--- PROBLEM TO SOLVE ---
Take the records below and set down exactly the lines from the one with "Where should I click to: Open" to the one with "Viewport: 939px width, 587px height.", ends included; do not copy the pictures.
[EXTRACTED RECORDS — start]
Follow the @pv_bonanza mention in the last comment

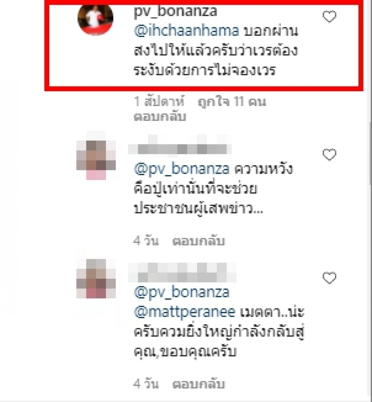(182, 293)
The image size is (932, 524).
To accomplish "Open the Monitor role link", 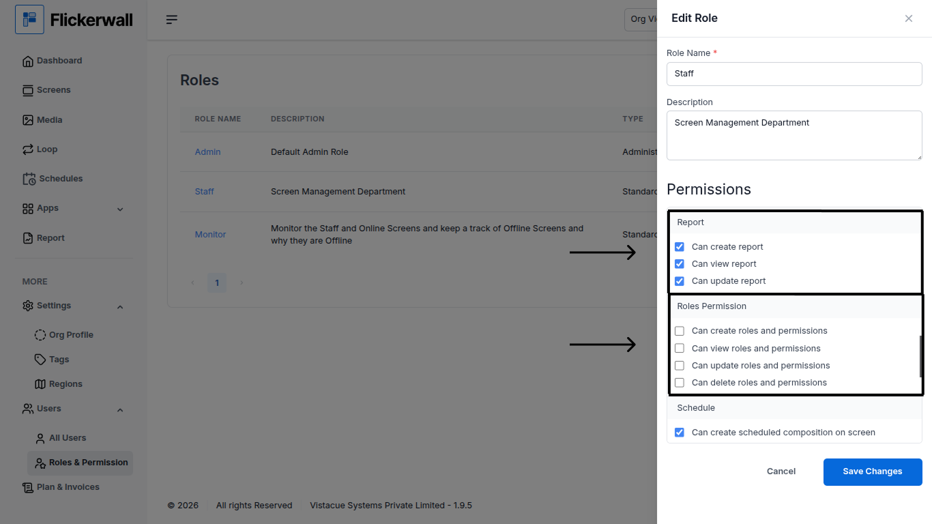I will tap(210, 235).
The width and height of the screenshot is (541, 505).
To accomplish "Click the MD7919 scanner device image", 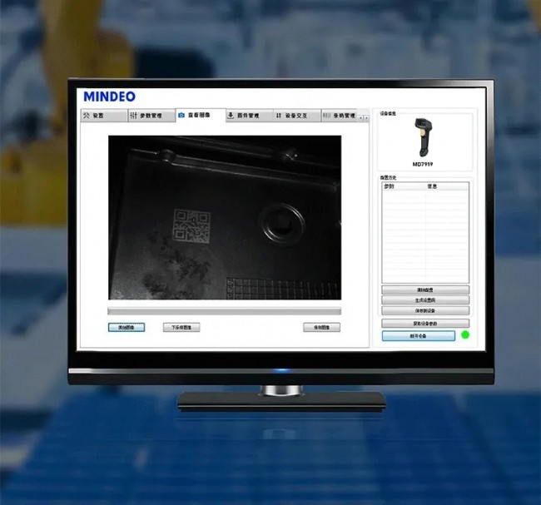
[EXTRACTED RECORDS — finish]
[EXTRACTED RECORDS — start]
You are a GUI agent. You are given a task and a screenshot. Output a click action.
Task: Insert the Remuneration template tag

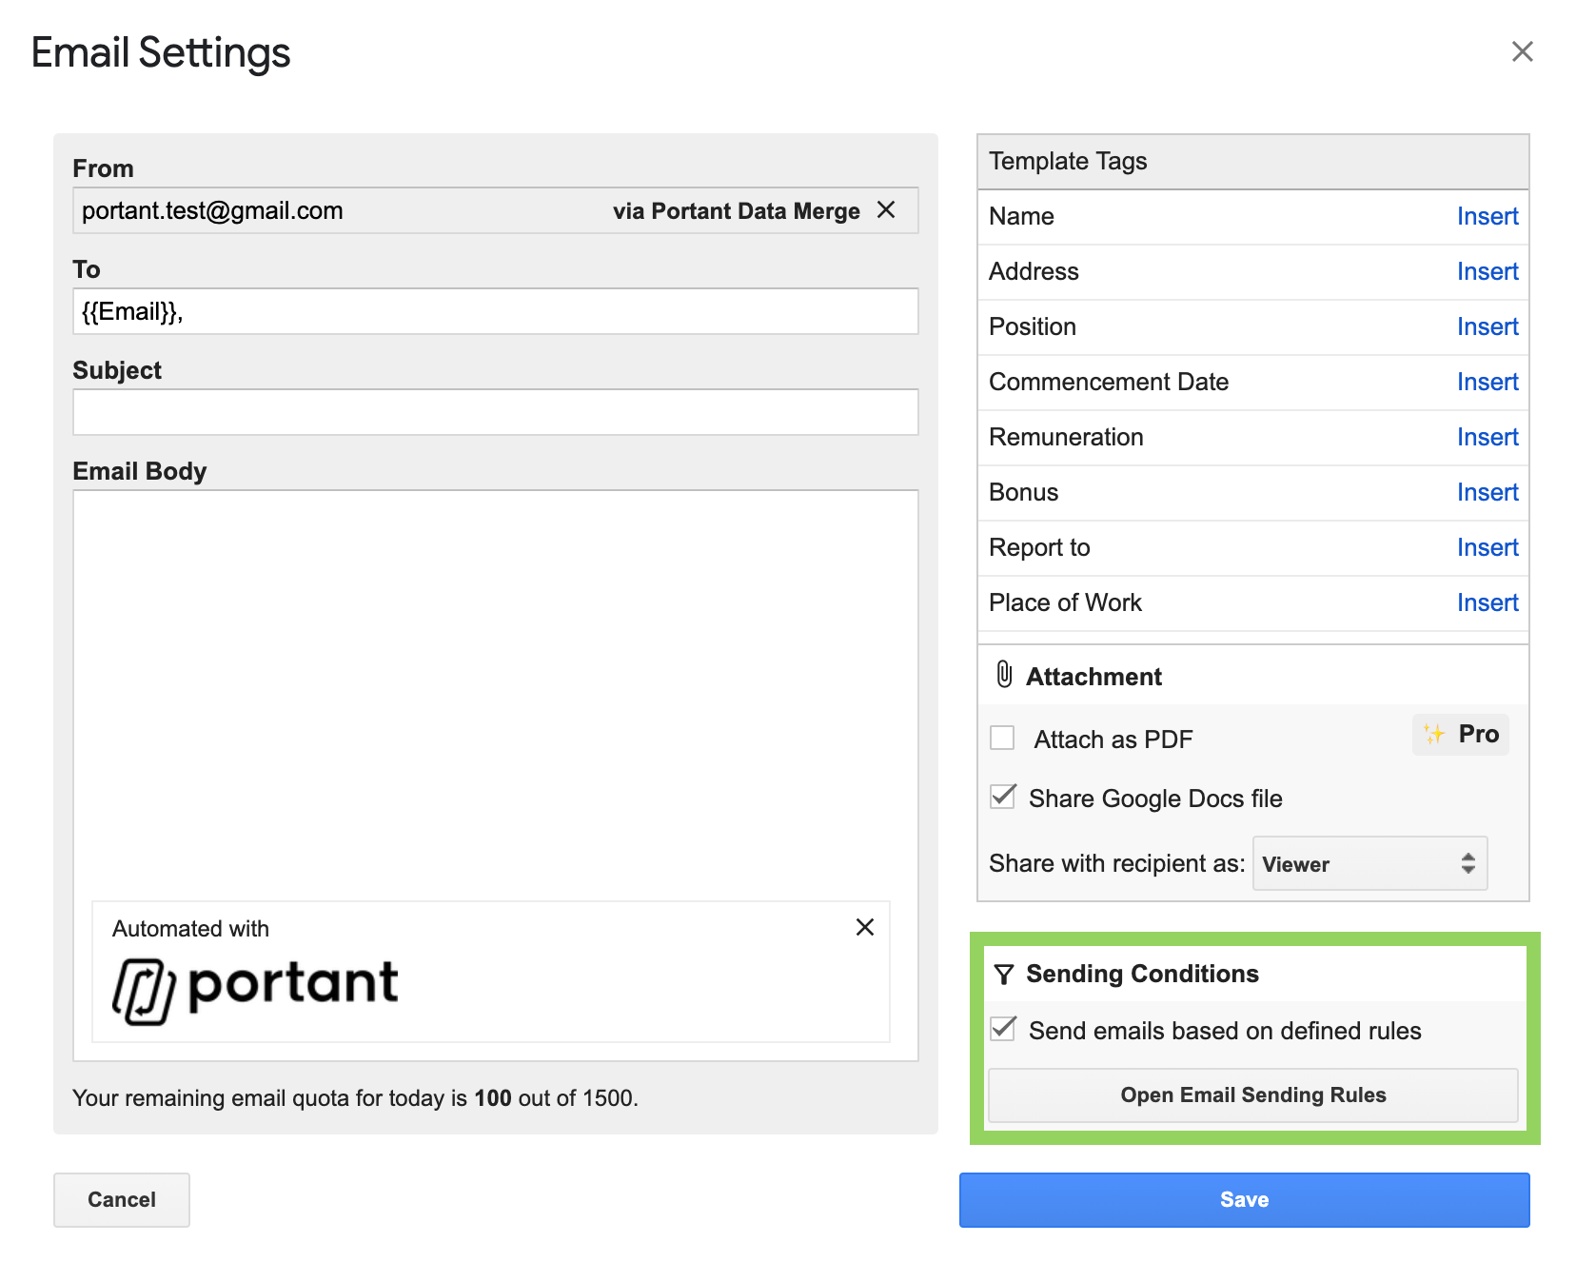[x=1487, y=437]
[EXTRACTED RECORDS — finish]
[EXTRACTED RECORDS — start]
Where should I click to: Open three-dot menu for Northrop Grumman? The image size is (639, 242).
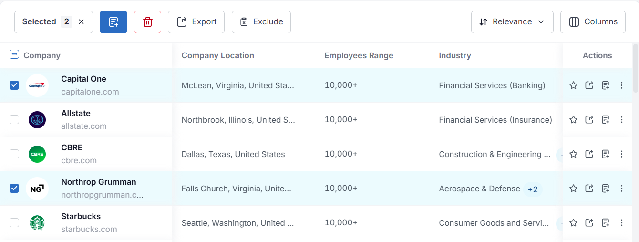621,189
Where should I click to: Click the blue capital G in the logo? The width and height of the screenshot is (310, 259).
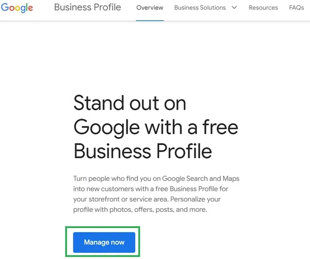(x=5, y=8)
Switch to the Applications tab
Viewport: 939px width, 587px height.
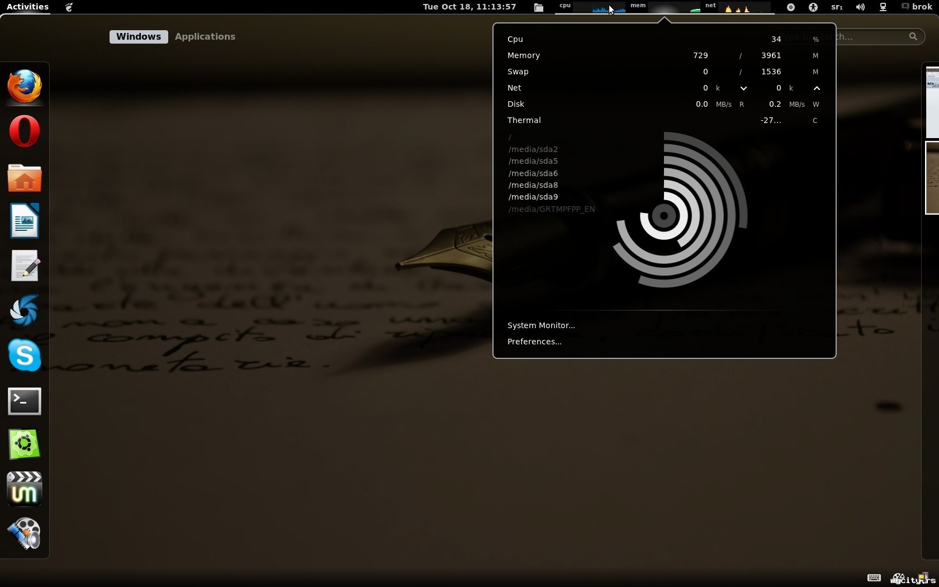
[EXTRACTED RECORDS — finish]
--- ANSWER SECTION ---
Where should I click to: Open three-dot menu for Northrop Grumman? The image size is (639, 242).
621,189
Where should I click to: Click the blue capital G in the logo? The width and height of the screenshot is (310, 259).
(x=5, y=8)
Switch to the Applications tab
Viewport: 939px width, 587px height.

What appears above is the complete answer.